We talk to somebody who was running like 10,000 RDS instances so that they could, basically each one of their users got a separate RDS instance. And in general, that's prohibitively expensive. So what they'll often do is they'll run one big RDS instance or one big database. Then, for their largest customer, and then they have a long tail of small customers and those customers get packed into a kind of another subset of instances. That's a lot of work. It's a lot of manual work.
So I think there's an opportunity to give something, give people something that basically can scale to the numbers of users they have and give each one of the kind of an isolated environment that scales to the size of those users.
Do you wanna spend a little bit of time describing what web assembly is?
Web assembly was, I guess originally designed to be able to run random stuff in the browser by basically compiling it down, or running a virtual machine. It's been built really well so that you can get almost near bare-metal performance on it, or at least that is trending in that direction. But you can really run like almost anything in the browser. And then actually it turned out to be useful for other cases as well.
So there's a single store they're using it. They're running it server-side in the database, so you can run any arbitrary code in the database. Some databases have JavaScript like BigQuery had JavaScript, other people are doing sort of Python and it's easier to do some of these heavily interpreted languages. But it's quite hard to do it where you could run virtually any machine code, C, C+ code and do it in a way that is both performant and secure. Security is obviously quite tricky.
There are some things in web assembly that are still being figured out, like what's the right way to access data and pipe data through it? But I think there are a lot of really smart people working on it. And I think it's really compelling in a way of being able to sandbox computations. And I expect to see it showing up in all sorts of interesting places in the future.
We have kinda like SQLite is the transactional version of it that runs really well browser side, but there's not a good complementary analytical database that can do it browser side. And this is kind of the promise of DuckDB, which is rods on a single node. Can you give us a better sense of this approach?
Absolutely. In BigQuery, one of the mantras that we had was, when data is big, you wanna move the compute to the data rather than the data to the compute. And that drove a lot of design decisions that we had.
But one of the things that it turns out is that, and I think as you were mentioning, you use BigQuery but have relatively small data sizes. Most people don't actually have big data. Like most people's dataset sizes would actually fit on a single machine. By default in BigQuery, you get 2000 cores and 2000 slots. And like 99.9% of BigQuery users, basically everything fits within 2000 slots. But it's about a half-million dollars worth of BigQuery a year.

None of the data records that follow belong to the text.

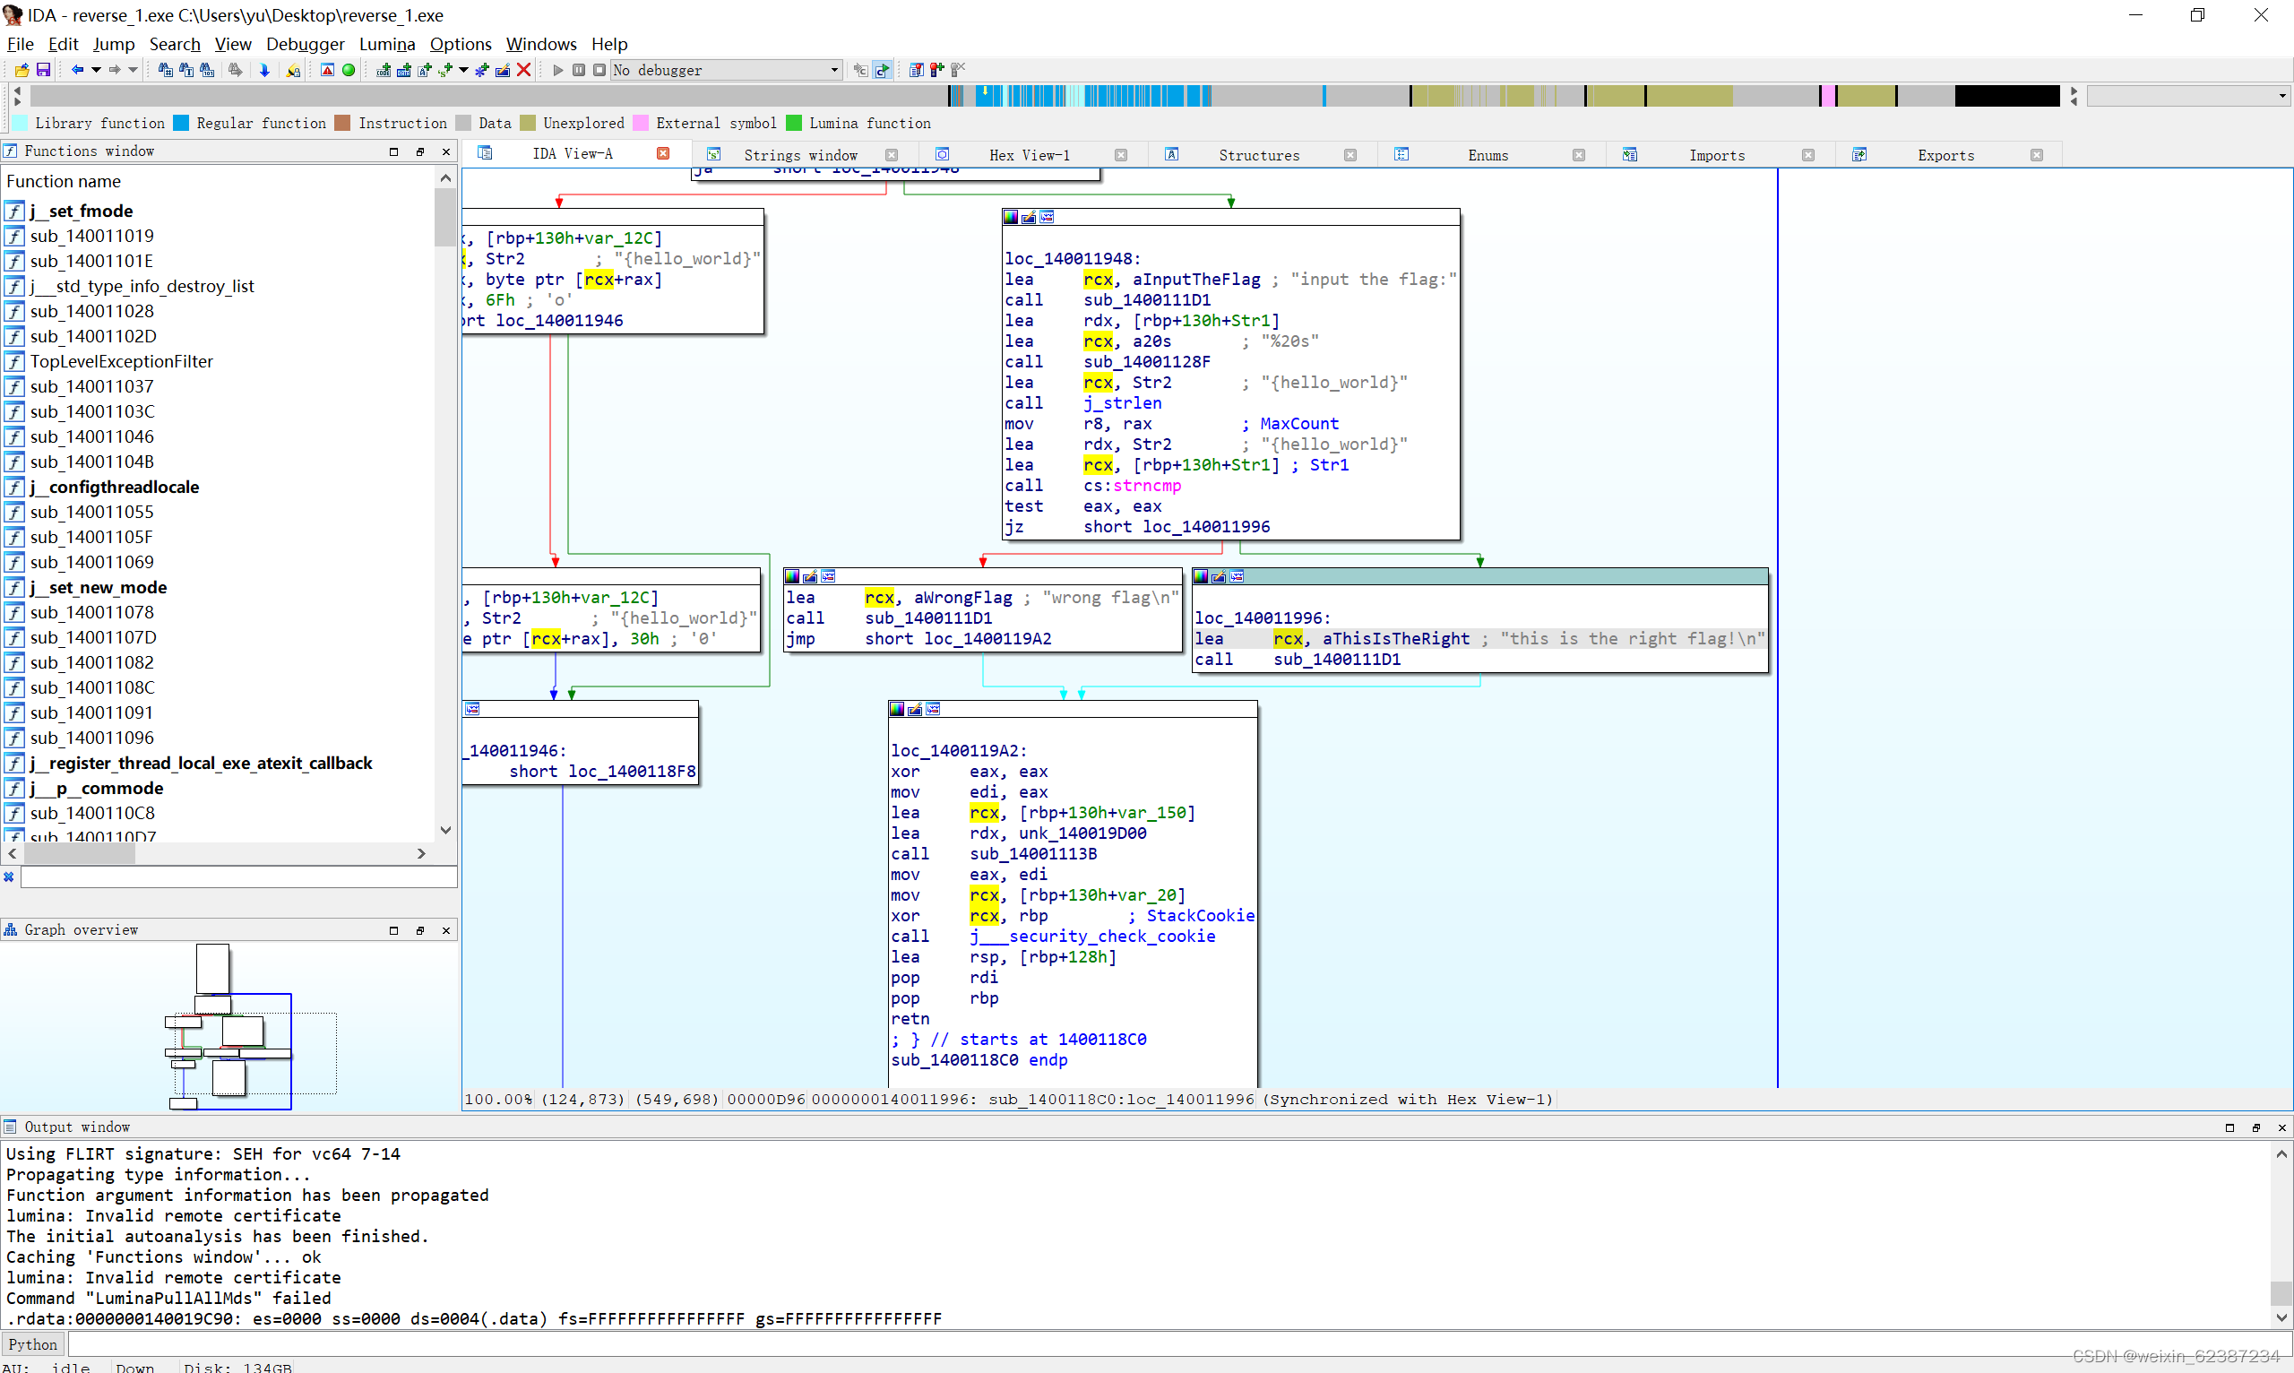The height and width of the screenshot is (1373, 2294).
Task: Start the debugger process play button
Action: [x=558, y=70]
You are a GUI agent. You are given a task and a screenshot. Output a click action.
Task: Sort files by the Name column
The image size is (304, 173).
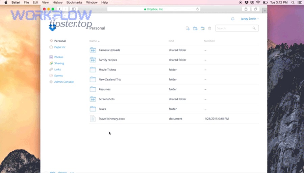[93, 41]
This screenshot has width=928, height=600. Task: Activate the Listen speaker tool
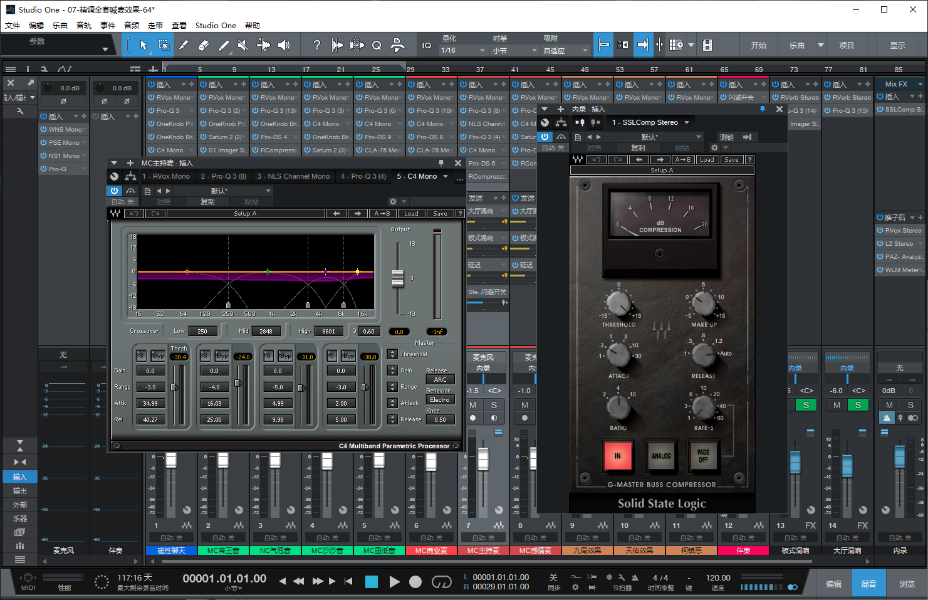[284, 45]
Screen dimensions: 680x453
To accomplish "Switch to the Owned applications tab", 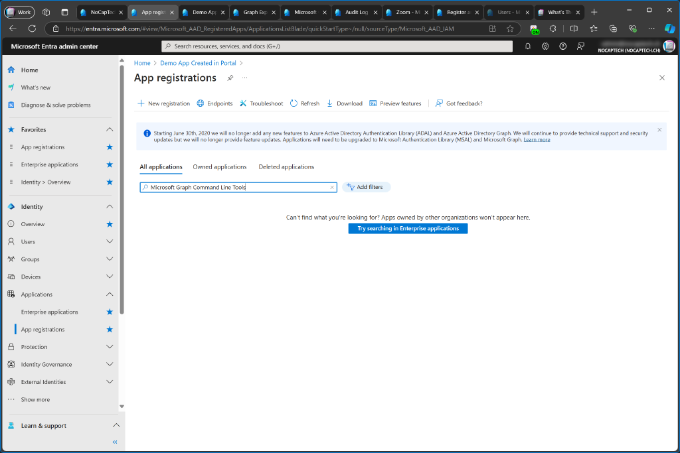I will [x=219, y=166].
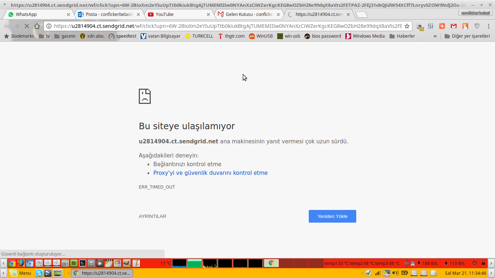This screenshot has height=278, width=495.
Task: Open the Mint Menu on the taskbar
Action: 21,273
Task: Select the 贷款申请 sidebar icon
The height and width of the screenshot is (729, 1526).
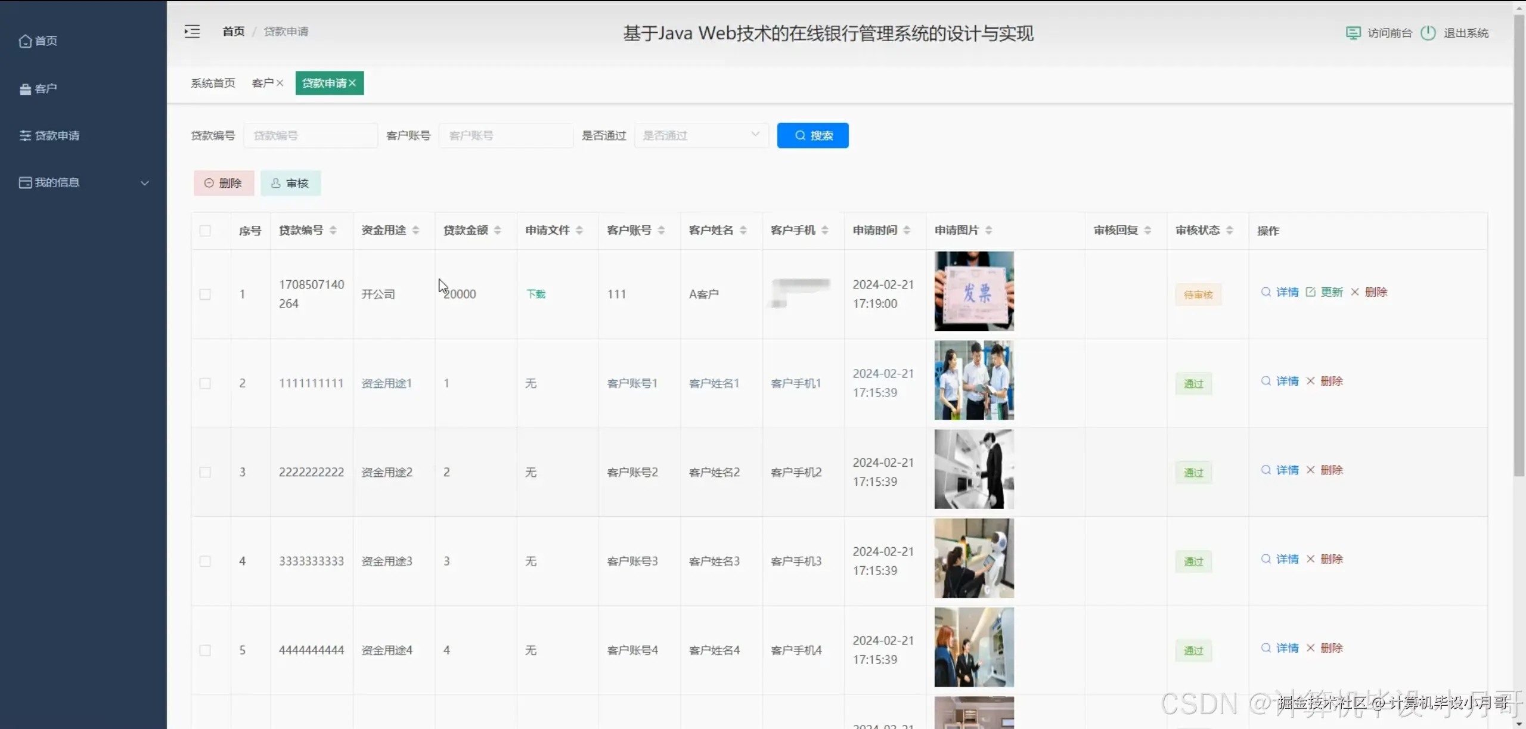Action: tap(25, 135)
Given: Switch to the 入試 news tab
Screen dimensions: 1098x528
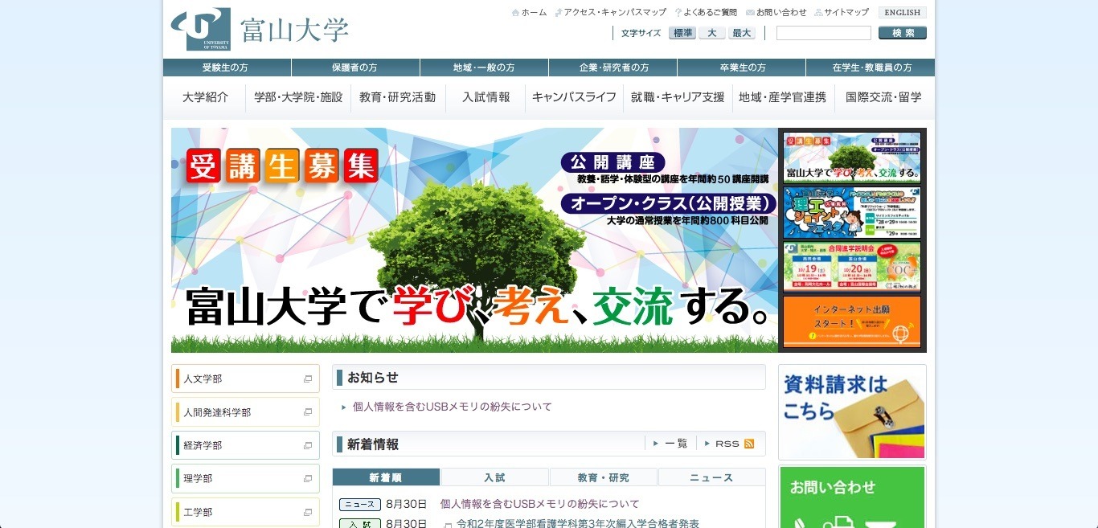Looking at the screenshot, I should point(494,477).
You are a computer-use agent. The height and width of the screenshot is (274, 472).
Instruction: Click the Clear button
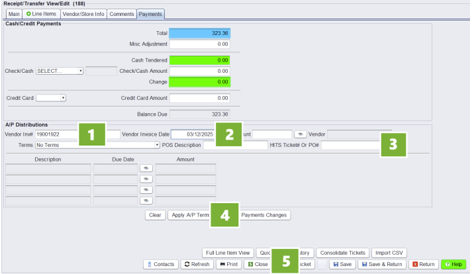click(x=155, y=215)
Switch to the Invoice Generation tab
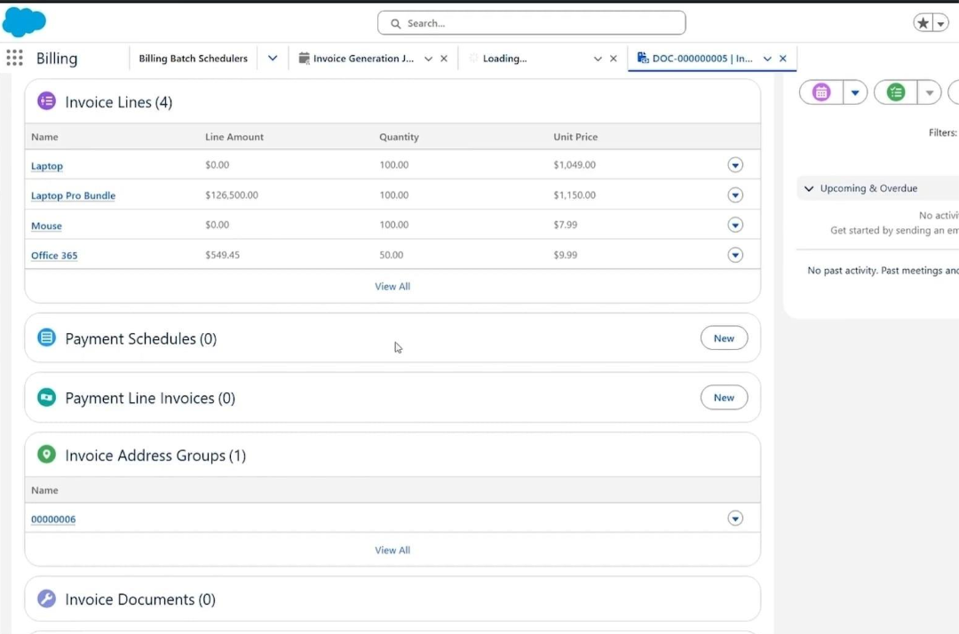Image resolution: width=959 pixels, height=634 pixels. [362, 59]
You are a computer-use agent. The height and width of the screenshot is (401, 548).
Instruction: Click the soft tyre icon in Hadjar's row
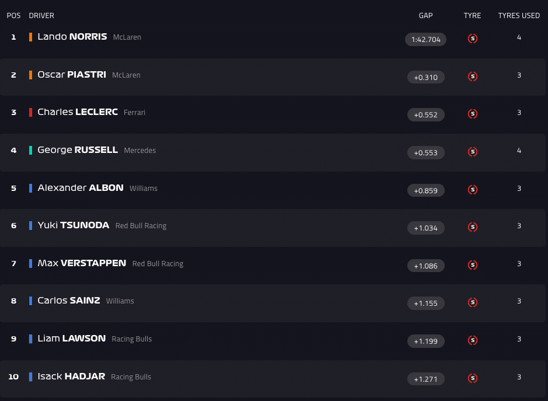tap(473, 378)
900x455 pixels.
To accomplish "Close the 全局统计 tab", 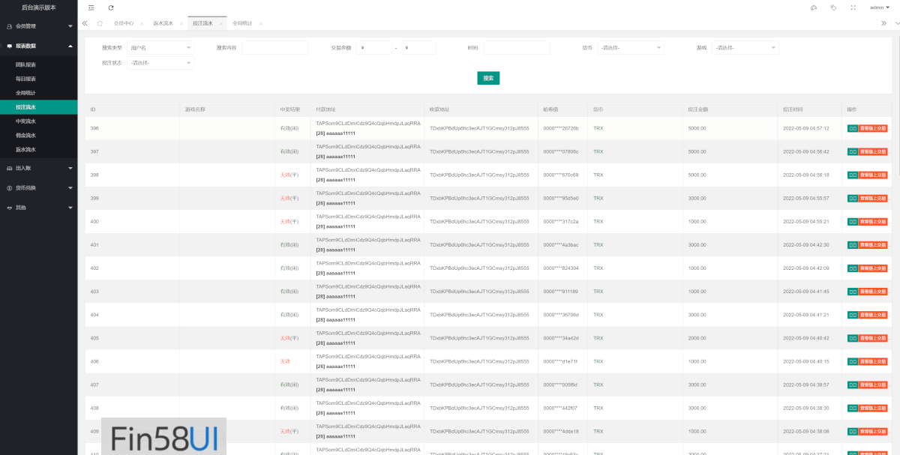I will [x=261, y=24].
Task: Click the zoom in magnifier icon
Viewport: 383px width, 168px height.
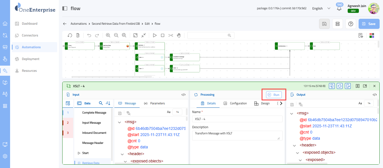Action: pyautogui.click(x=108, y=35)
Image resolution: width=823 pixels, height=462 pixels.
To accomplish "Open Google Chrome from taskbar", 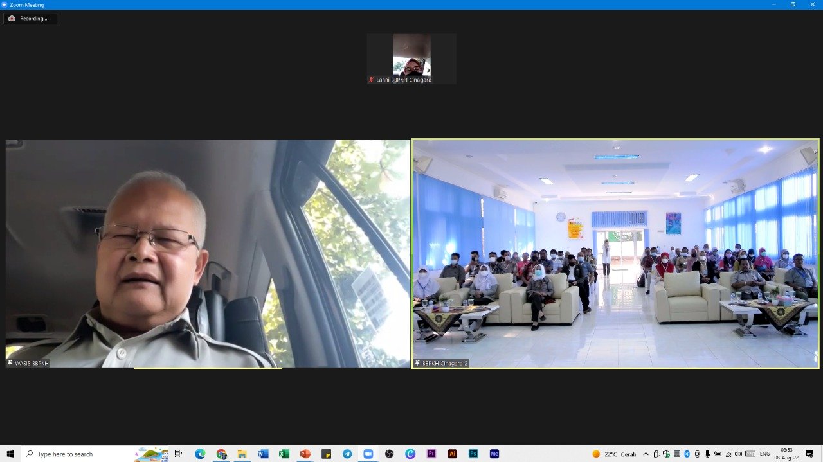I will coord(221,454).
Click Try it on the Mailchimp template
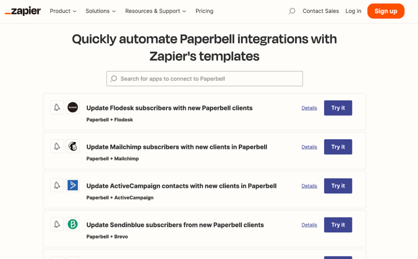 [x=338, y=146]
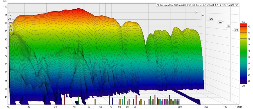Click the 240 time label on right axis
The width and height of the screenshot is (253, 109).
click(x=211, y=19)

So all that computing power could fit on a single machine. So like everybody looks at, scale-out databases or scale-up databases. That's so old school and all the cool kids are doing scale-out these days. But it turns out that you'd actually really don't need scale-out. When you do scale-out, it just adds so much more complexity, latency, and all sorts of things that you have to do that make your life so much harder. Whereas, if you scale up, you can make something much, much simpler.
And I think DuckDB is a great example of how you can have a really fast, really robust analytics system in a single node.